Reproduce, word for word, the data from the line containing "Click the Save floppy disk icon" up to and including the line containing "coord(54,29)".

# START OF Records for this task

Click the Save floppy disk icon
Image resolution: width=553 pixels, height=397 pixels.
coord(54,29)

# END OF Records for this task
# START OF Records for this task

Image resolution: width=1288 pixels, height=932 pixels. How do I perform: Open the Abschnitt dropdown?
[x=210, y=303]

# END OF Records for this task

• **Written answer**
Click the Save floppy disk icon
Image resolution: width=553 pixels, height=397 pixels.
coord(54,29)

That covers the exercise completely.